Collapsing spectral sequence

Question

In Weibel's definition of a homology spectral sequence collapsing at $E^r$ he says that if it converges to $H_*$ then $H_n$ is the unique non zero $E_{pq}^r$ such that $p+q=n$. I am trying to prove it but so far, I haven't been able to go very far, I am trying to use the fact that $E_{pq}^\infty\cong F_pH_n/F_{p-1}H_n$ but I haven't been really successful and I don't have any idea on how to see that. Does anyone have any help for me?

Answer 1

Okay I think I've managed to find the answer: Since $E_{p,q}^r\neq 0$ for only one index $p_0$ then consider a filtration $$0=F_sH_n \subseteq \ldots \subseteq F_{p_0}H_n \subseteq \ldots \subseteq F_tH_n=H_n.$$ By assumption for all $(p,q)\in\mathbb{Z}^2$ and $n=p+q$, we have $$E_{p,q}^\infty\cong F_pH_n/F_{p-1}H_n$$ Now this implies that $F_{s+1}H_n/F_sH_n\simeq E_{s,q}^\infty=0$ hence $F_{s+1}H_n=0$. By induction, we show that for $k\in[|s;p_0-1|]$, $F_kH_n=0$. Now we have $E_{p_0,q}^\infty\cong F_{p_0}H_n$ and $E_{p_0+1,q}^\infty\cong F_{p_0+1}H_n/F_{p_0}H_n$ hence $F_{p_0+1}H_n\simeq E_{p_0,q}^\infty$ and we show that it is the case for all $k\in[|p_0;t|]$. This shows that the term $F_tH_n=H_n\cong E_{p_0,q}^\infty$ which is said non zero term.

Answer 2

It seems that some authors use the verb "degenerate" to mean that the spectral sequence has no further nonzero differentials at that page or later, reserving "collapse" as given here; with these senses, "collapse" is stronger than "degenerate". Others use "collapse" to mean just the first, weaker, notion.

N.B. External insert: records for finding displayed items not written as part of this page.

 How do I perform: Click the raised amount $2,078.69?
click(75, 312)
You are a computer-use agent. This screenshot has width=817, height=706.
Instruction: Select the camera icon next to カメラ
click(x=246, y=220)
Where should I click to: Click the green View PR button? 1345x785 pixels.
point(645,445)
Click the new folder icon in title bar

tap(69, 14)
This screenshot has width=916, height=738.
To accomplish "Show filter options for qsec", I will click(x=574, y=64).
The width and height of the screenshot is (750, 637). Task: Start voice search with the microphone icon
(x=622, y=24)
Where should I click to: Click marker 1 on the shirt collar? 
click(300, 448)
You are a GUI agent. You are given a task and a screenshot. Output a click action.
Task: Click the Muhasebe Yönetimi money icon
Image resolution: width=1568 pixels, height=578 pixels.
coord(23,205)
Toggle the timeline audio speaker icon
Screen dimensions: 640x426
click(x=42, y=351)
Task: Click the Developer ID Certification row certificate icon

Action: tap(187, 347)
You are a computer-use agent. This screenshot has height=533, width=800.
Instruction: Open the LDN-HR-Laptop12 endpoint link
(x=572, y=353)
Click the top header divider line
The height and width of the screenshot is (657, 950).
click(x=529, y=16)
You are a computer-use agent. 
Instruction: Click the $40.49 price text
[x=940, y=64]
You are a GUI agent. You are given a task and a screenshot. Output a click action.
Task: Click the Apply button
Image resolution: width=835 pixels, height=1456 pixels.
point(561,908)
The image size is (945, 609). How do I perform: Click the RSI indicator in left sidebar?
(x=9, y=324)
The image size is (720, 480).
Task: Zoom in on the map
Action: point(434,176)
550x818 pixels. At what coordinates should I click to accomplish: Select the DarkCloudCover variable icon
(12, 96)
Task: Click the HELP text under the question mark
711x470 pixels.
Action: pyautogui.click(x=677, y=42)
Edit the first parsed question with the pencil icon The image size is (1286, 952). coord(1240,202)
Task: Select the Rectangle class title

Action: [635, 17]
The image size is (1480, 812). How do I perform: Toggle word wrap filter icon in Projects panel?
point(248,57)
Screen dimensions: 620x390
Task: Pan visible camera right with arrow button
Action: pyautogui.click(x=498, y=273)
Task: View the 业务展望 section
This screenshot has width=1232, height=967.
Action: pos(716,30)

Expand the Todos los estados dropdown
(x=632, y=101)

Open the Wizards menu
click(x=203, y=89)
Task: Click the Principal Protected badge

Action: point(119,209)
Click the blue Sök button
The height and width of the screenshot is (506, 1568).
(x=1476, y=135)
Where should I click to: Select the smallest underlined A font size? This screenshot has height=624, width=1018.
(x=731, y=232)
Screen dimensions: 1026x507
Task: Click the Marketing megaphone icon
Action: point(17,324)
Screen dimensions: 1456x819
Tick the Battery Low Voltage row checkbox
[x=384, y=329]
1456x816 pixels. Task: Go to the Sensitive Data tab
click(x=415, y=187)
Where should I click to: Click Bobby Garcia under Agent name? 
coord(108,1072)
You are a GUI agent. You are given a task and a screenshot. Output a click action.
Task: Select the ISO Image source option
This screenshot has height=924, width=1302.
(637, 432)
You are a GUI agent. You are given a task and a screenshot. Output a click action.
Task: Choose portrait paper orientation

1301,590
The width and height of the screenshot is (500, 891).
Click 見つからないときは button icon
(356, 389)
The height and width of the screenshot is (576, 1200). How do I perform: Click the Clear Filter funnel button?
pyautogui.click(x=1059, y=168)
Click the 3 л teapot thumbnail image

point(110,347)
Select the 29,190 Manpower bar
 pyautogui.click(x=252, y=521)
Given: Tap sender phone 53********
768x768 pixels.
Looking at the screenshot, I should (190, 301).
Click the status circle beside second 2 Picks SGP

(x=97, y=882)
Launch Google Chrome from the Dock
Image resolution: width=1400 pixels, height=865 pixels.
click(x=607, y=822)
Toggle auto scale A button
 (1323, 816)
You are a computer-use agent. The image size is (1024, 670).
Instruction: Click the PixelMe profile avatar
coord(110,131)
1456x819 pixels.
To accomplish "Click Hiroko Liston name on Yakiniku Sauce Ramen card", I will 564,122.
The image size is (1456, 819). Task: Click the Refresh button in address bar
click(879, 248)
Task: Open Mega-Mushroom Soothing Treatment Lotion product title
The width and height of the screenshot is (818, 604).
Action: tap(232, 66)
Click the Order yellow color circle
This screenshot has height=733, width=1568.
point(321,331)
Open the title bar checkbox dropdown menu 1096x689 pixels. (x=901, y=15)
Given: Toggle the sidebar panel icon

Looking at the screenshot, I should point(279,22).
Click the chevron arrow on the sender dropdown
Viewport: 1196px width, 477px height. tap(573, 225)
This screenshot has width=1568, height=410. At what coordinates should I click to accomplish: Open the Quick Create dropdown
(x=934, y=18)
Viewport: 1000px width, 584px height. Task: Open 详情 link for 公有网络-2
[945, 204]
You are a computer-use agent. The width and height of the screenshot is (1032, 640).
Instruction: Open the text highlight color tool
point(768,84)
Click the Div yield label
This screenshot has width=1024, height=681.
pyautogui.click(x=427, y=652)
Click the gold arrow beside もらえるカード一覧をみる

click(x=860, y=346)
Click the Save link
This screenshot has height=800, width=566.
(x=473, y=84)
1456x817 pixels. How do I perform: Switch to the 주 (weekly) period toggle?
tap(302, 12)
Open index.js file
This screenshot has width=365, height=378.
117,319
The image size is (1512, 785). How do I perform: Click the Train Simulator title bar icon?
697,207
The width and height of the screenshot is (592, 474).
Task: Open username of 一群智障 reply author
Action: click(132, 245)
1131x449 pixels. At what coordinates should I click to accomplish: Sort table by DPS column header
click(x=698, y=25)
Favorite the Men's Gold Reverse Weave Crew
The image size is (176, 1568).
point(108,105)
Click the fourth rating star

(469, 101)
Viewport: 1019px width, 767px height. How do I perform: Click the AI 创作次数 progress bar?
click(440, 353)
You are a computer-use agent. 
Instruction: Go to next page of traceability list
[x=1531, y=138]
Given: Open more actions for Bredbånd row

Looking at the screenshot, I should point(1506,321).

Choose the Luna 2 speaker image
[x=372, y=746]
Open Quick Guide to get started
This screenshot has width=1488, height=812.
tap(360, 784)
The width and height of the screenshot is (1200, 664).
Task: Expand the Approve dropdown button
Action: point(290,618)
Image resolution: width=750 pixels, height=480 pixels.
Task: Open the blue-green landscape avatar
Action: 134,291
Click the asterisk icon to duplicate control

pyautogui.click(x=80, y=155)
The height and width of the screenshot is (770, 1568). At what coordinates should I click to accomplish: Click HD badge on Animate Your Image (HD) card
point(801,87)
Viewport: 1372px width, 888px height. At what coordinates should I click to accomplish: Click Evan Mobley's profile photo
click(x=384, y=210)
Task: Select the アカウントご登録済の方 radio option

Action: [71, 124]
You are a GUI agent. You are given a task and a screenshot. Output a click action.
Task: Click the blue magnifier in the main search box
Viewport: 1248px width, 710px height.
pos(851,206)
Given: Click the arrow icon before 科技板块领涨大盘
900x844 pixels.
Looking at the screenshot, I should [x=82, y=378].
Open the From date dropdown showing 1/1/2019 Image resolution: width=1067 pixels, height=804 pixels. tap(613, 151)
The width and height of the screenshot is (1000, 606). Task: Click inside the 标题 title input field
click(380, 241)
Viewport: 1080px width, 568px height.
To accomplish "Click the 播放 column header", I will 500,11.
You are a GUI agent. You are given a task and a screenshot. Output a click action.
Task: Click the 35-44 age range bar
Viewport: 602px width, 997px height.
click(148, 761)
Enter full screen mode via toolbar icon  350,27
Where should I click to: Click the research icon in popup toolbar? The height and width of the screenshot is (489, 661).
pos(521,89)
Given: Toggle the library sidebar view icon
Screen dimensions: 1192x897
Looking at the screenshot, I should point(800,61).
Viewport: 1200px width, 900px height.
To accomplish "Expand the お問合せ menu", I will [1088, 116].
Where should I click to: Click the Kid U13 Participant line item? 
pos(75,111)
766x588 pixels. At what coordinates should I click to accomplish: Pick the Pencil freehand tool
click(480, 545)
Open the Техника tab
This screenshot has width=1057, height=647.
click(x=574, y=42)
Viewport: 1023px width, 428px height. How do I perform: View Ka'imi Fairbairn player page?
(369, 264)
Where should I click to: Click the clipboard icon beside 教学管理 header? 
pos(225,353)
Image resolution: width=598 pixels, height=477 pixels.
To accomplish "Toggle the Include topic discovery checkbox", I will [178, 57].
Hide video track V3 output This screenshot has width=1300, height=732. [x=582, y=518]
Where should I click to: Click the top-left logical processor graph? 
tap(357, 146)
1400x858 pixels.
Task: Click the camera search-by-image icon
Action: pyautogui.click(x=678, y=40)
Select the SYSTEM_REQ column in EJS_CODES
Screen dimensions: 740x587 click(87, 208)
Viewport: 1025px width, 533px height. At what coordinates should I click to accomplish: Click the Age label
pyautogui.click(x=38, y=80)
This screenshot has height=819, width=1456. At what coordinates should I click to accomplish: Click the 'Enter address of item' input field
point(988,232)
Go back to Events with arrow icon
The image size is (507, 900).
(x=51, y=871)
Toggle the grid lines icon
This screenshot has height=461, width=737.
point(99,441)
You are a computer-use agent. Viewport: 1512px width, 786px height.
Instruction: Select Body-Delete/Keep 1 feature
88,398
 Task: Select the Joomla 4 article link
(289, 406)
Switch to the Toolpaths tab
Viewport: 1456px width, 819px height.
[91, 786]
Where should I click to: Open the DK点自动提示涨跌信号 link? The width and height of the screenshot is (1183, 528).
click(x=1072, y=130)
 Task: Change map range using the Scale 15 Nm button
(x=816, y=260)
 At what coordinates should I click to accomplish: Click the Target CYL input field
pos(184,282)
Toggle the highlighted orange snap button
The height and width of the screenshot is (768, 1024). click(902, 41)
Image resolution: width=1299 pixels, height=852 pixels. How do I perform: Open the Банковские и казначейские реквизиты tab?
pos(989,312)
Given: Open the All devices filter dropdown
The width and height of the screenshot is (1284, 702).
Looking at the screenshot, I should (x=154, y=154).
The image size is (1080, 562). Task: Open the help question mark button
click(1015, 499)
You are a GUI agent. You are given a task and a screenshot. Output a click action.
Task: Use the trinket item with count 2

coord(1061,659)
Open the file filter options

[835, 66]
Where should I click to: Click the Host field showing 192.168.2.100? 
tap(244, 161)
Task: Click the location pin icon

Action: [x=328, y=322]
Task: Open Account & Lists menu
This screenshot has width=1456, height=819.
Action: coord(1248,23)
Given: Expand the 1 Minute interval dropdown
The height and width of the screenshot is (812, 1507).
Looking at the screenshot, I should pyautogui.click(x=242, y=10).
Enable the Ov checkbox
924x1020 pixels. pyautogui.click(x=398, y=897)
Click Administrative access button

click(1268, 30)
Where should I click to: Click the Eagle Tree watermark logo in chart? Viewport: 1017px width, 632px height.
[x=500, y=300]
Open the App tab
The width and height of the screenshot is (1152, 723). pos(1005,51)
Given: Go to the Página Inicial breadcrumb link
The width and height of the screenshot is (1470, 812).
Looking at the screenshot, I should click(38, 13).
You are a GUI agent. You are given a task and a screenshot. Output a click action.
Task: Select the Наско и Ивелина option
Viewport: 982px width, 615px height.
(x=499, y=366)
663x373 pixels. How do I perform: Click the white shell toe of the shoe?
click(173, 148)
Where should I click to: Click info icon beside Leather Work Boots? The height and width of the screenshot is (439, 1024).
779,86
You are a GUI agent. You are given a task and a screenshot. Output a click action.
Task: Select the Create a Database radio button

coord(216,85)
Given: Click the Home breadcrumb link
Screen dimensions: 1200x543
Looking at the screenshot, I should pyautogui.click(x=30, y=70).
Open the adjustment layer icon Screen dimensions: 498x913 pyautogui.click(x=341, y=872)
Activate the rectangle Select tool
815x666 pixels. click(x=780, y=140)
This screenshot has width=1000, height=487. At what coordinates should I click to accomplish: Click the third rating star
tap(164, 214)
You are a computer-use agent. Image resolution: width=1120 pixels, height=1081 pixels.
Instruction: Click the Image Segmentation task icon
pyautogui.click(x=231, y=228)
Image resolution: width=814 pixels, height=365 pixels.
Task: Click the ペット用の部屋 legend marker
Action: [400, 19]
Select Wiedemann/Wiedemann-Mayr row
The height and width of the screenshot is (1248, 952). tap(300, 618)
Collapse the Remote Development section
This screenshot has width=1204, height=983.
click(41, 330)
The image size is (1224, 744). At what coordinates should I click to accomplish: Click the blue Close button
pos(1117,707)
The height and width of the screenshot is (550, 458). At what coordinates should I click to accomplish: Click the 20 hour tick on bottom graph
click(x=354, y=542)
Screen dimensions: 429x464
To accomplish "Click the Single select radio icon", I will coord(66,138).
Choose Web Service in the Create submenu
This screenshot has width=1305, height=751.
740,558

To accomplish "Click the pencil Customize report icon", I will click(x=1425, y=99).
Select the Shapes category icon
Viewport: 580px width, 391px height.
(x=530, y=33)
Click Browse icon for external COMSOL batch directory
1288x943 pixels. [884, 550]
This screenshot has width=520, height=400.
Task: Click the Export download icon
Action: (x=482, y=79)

To give one illustration, I think of nLab is pretty reliable, but see Examples 3.4 and 3.5 on the page https://ncatlab.org/nlab/show/spectral+sequence+of+a+filtered+complex. Since the term "collapse" is ambiguous, maybe we should all avoid it and/or spell out exactly what we mean when we use it. (In contrast, saying that a spectral sequence "degenerates at the $E_r$-page" is not, I think ambiguous.)